**TASK DIRECTIONS**
Turn the lines from the one containing "At what (x,y)" through the end of the items into a JSON list of strings, one string per line, skipping blank lines. Leave the pictures out.

Collected data entries
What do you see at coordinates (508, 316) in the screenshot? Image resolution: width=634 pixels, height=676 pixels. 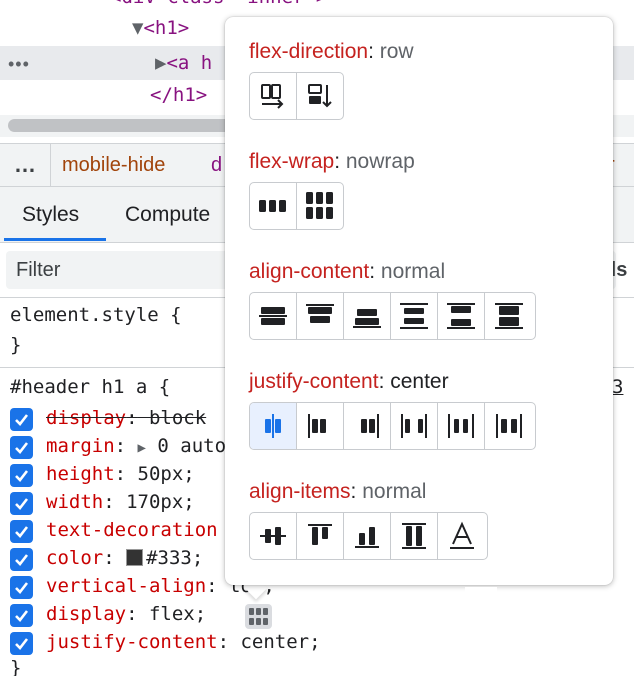 I see `align-content-stretch-button` at bounding box center [508, 316].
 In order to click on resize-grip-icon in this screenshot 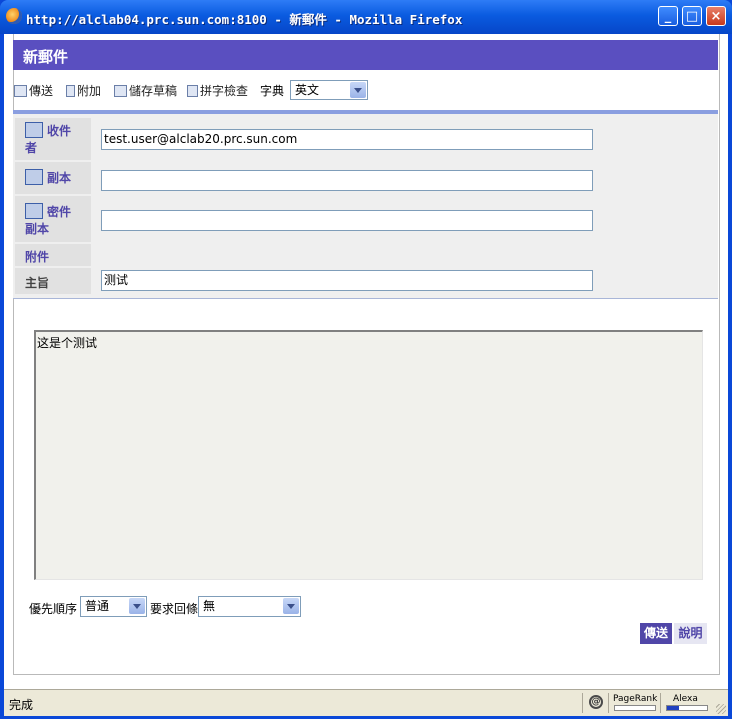, I will do `click(721, 709)`.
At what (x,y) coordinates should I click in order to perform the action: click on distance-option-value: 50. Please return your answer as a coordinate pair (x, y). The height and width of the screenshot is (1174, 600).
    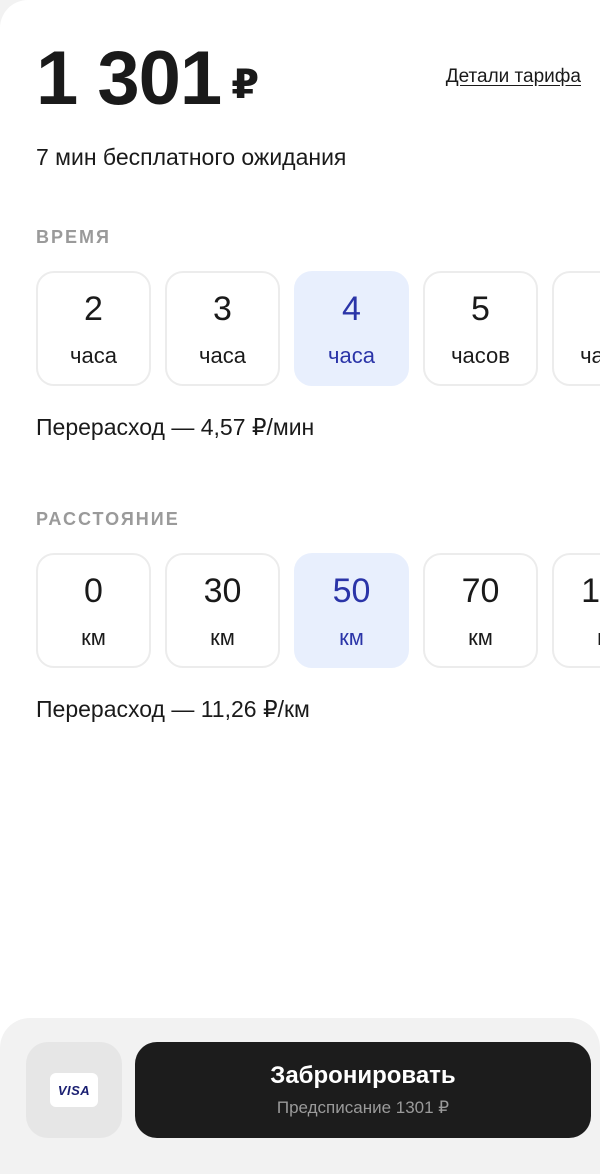
    Looking at the image, I should click on (352, 590).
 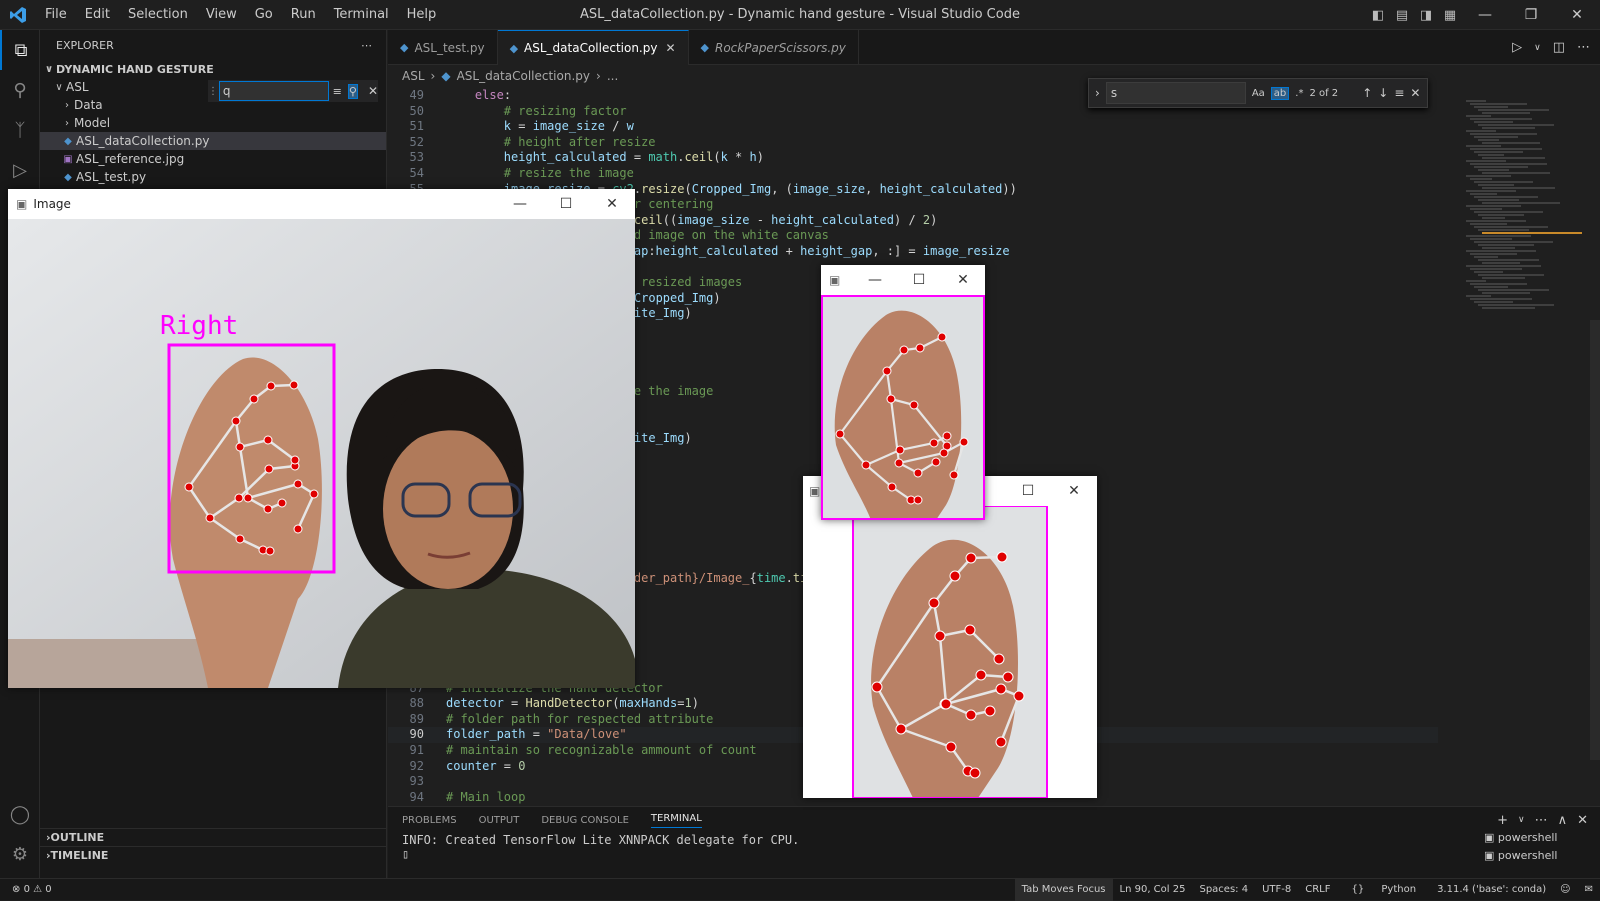 I want to click on restore-icon: ❐, so click(x=1531, y=15).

**RESULT BELOW**
[
  "At what (x,y) coordinates should I click in order to perform the action: click on distance-option-value: 50. Please return your answer as a coordinate pair (x, y). The height and width of the screenshot is (1174, 600).",
  "    Looking at the image, I should click on (352, 590).",
  "  I want to click on restore-icon: ❐, so click(x=1531, y=15)."
]